THE MEMBERS OF, LIPPI SYSTEM LIMITED

Your directors have pleasure in presenting their Annual Report together with the Audited Annual accounts for the year ended on 31st March, 2015.

OPERATIONS:

Your directors are pleased to report that for the year under review, your Company has been able to achieve a net turnover of Rs. 22.91 crores as compared to Rs. 28.39 crores for the previous year. However, in spite of fall in turnover, your company could achieve a net profit of Rs. 53.65 lacs as against a net profit of Rs. 23.17 lacs for the preceding year.

Your directors expect some better results for the current year.

DIVIDEND:

In view of the marginal profits for the year under review, your directors have not recommended any dividend for the year under report.

FIXED DEPOSITS:

During the year under review your company has not accepted any fixed deposits from the public and therefore no information is required to be furnished in respect of outstanding deposits.

VIGIL MECHANISM/WHISTLE BLOWER POLICY:

Pursuant to Section 177(9) of the Companies Act, 2013 and clause 49 of the Listing Agreement, the Company has formulated a Whistle Blower Policy to establish a vigil mechanism for directors and employees of the Company. The purpose and objective of this Policy is to provide a framework to promote responsible and secure whistle blowing. It protects the employees wishing to raise a concern about serious irregularities within the Company. The details of the  Whistle Blower Policy are posted on the website (www.lippisystems.com) of the Company. (Link: <http://www.lippisystems.com/images/code_of_conductAVhistleBlowerPolicy.pdf>).

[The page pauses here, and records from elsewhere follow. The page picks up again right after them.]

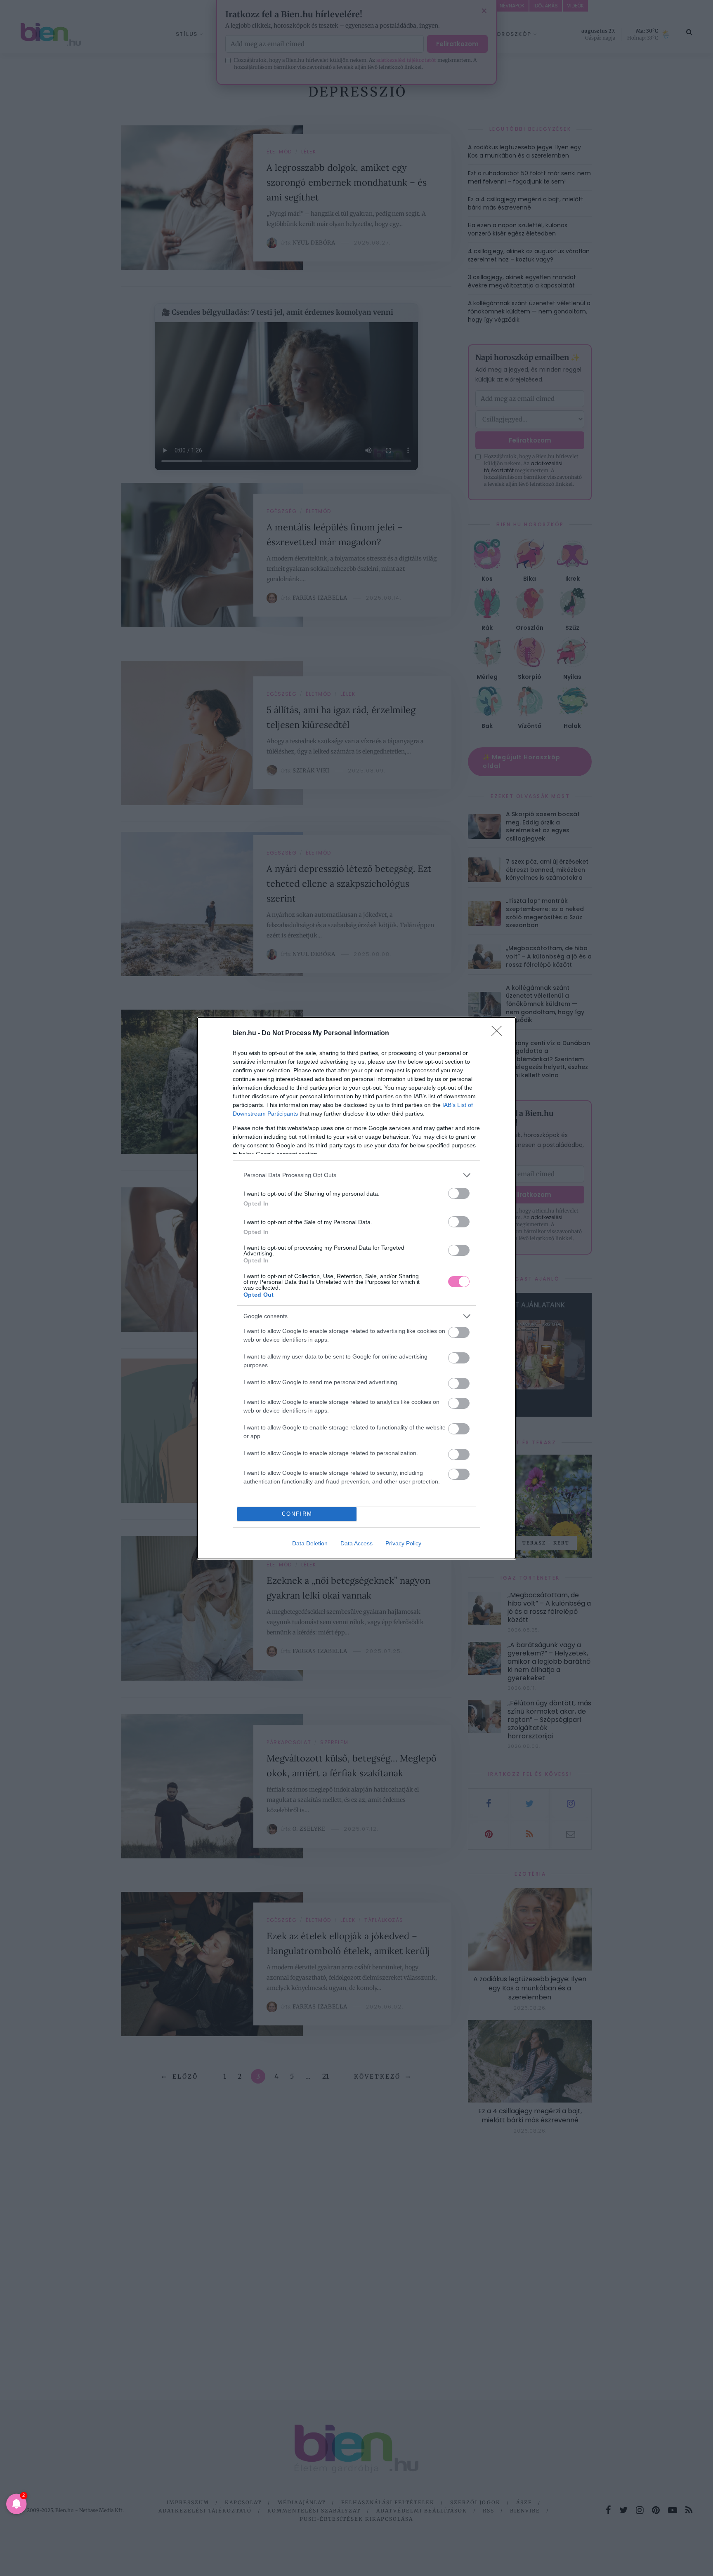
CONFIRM (297, 1514)
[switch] (459, 1193)
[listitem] (356, 1175)
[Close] (499, 1033)
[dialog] (356, 1288)
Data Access (356, 1543)
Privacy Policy (403, 1543)
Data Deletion (310, 1543)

RISK MANAGEMENT AND INTERNAL CONTROL SYSTEMS:

The Company has established a well-defined process of risk management, where in the identification, analysis and assessment of the various risks, measuring of the probable impact of such risks, formulation of risk mitigation strategy and implementation of the  same takes place in a structured manner. Though the various risks associated with the business cannot be eliminated completely, all efforts are made to minimize the impact of such risks on the operations of the Company. Necessary internal control systems are also put in place by the Company on various activities across the board to ensure that business operations are directed towards attaining the stated organizational objectives with optimum utilization of the resources. Apart from these internal control procedures, a well-defined and established system of internal audit is in operation to independently review and strengthen these control measures, which is carried out by a reputed firm of Chartered Accountants. The Audit Committee of the Company regularly reviews the reports of the internal auditors and recommends actions for further improvement of the internal controls. The Risk Management policy is posted on the website of the Company.

RELATED PARTY TRANSACTIONS:

The Company has entered into related party transaction with relative of promoter Ms Shashiben G. Gupta (Wife of Mr Nandlal J. Agrawal, MD & Chairman) during the financial year 2014-15, the details of which are given in the notes forming parts of Financial Statements. All Related Party Transactions entered into are on an arm's length basis. There are no materially significant Related Party Transactions made by the Company with promoters, directors, Key Managerial Personnel or other designated persons which may have potential conflict with the interests of the Company at large.

On the recommendation of the Audit Committee, the Board of Directors has adopted a policy on Related Party Transactions, which is also uploaded on the website of the Company (www.lippisystems.com) under the head of'Investor'. The Policy envisages the procedure governing related party transactions required to be followed to ensure compliance with the applicable laws and regulations as well as to ensure that the Related Party Transactions are managed and disclosed in accordance with the strict legal and accounting requirements.

A statement of all related party transactions is presented before the Audit Committee on a quarterly basis, specifying the nature, value and terms & conditions of the transactions. The statement is supported by a certificate from the CEO/ CFO.

None of the Directors has any pecuniary relationships or transactions vis-a-vis the Company.

MANAGEMENT'S DISCUSSION AND ANALYSIS REPORT:

Management's Discussion and Analysis Report for the year under review, as stipulated under Clause 49 of the Listing Agreement with the Stock Exchanges, is presented in a separate section forming part of the Annual Report.

SIGNIFICANT AND MATERIAL ORDERS PASSED BY THE REGULATORS OR COURTS:

There are no significant and material orders passed by the Regulators/Courts which would impact the going concern status of the  Company and its future operations.

MATERIAL CHANGES AND COMMITMENTS AFFECTING THE FINANCIAL POSITION OF THE COMPANY WHICH HAVE OCCURED BETWEEN THE END OF THE FINANCIAL YEAR OF THE COMPANY TO WHICH THE FINANCIAL STATEMENTS RELATE AND THE DATE OF THE REPORT:

No material changes and commitments affecting the financial position of the company have occurred between the end of the financial year of the company to which the financial statements relate and the date of this report.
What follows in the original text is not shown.